§ **Problem details**:
Could you retype all of the data below exactly as given?

============================================================

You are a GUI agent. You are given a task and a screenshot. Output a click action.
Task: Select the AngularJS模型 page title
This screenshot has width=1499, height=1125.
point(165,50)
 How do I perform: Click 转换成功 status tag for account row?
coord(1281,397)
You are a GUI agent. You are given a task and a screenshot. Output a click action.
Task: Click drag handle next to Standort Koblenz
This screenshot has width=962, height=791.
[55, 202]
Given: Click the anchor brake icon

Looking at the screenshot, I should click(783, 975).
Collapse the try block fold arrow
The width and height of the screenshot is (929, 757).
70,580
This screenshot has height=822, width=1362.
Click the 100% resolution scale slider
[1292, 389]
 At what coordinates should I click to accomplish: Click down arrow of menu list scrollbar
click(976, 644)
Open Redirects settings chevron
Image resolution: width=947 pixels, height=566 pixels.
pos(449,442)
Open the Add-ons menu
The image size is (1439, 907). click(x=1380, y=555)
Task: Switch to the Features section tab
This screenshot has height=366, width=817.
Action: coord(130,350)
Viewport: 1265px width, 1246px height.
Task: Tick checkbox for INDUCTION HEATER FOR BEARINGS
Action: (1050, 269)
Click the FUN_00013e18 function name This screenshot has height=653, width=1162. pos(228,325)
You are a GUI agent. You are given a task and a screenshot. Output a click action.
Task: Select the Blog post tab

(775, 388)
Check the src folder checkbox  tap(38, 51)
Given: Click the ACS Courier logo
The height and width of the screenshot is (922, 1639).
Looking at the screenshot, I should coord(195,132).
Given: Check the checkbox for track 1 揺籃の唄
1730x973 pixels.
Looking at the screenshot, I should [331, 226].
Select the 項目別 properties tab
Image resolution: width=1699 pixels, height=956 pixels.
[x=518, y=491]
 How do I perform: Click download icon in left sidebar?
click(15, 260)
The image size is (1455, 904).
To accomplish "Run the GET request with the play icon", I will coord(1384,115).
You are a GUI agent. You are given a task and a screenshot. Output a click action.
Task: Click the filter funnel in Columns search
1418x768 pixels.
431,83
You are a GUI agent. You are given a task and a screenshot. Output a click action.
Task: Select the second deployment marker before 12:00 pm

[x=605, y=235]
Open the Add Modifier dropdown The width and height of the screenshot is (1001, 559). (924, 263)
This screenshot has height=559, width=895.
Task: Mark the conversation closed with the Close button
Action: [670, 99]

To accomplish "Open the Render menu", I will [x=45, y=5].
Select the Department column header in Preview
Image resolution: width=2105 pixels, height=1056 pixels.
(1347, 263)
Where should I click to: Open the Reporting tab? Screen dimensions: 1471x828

============================================================

§ **Exercise output**:
You are a GUI agent. You are given a task and a screenshot. Output a click action.
Task: Select the AngularJS模型 page title
This screenshot has width=1499, height=1125.
point(165,50)
 How do I perform: Click 转换成功 status tag for account row?
coord(1281,397)
You are a GUI agent. You are given a task and a screenshot. Output a click action.
Task: Click drag handle next to Standort Koblenz
This screenshot has width=962, height=791.
[55, 202]
Given: Click the anchor brake icon

Looking at the screenshot, I should click(783, 975).
Collapse the try block fold arrow
The width and height of the screenshot is (929, 757).
70,580
This screenshot has height=822, width=1362.
Click the 100% resolution scale slider
[1292, 389]
 At what coordinates should I click to accomplish: Click down arrow of menu list scrollbar
click(976, 644)
Open Redirects settings chevron
Image resolution: width=947 pixels, height=566 pixels.
pos(449,442)
Open the Add-ons menu
The image size is (1439, 907). click(x=1380, y=555)
Task: Switch to the Features section tab
This screenshot has height=366, width=817.
Action: coord(130,350)
Viewport: 1265px width, 1246px height.
Task: Tick checkbox for INDUCTION HEATER FOR BEARINGS
Action: (1050, 269)
Click the FUN_00013e18 function name This screenshot has height=653, width=1162. pos(228,325)
You are a GUI agent. You are given a task and a screenshot. Output a click action.
Task: Select the Blog post tab

(775, 388)
Check the src folder checkbox  tap(38, 51)
Given: Click the ACS Courier logo
The height and width of the screenshot is (922, 1639).
Looking at the screenshot, I should coord(195,132).
Given: Check the checkbox for track 1 揺籃の唄
1730x973 pixels.
Looking at the screenshot, I should [331, 226].
Select the 項目別 properties tab
Image resolution: width=1699 pixels, height=956 pixels.
[x=518, y=491]
 How do I perform: Click download icon in left sidebar?
click(15, 260)
The image size is (1455, 904).
To accomplish "Run the GET request with the play icon", I will coord(1384,115).
You are a GUI agent. You are given a task and a screenshot. Output a click action.
Task: Click the filter funnel in Columns search
1418x768 pixels.
431,83
You are a GUI agent. You are given a task and a screenshot. Output a click action.
Task: Select the second deployment marker before 12:00 pm

[x=605, y=235]
Open the Add Modifier dropdown The width and height of the screenshot is (1001, 559). (924, 263)
This screenshot has height=559, width=895.
Task: Mark the conversation closed with the Close button
Action: [670, 99]

To accomplish "Open the Render menu", I will [x=45, y=5].
Select the Department column header in Preview
Image resolution: width=2105 pixels, height=1056 pixels.
(1347, 263)
Where should I click to: Open the Reporting tab? Screen dimensions: 1471x828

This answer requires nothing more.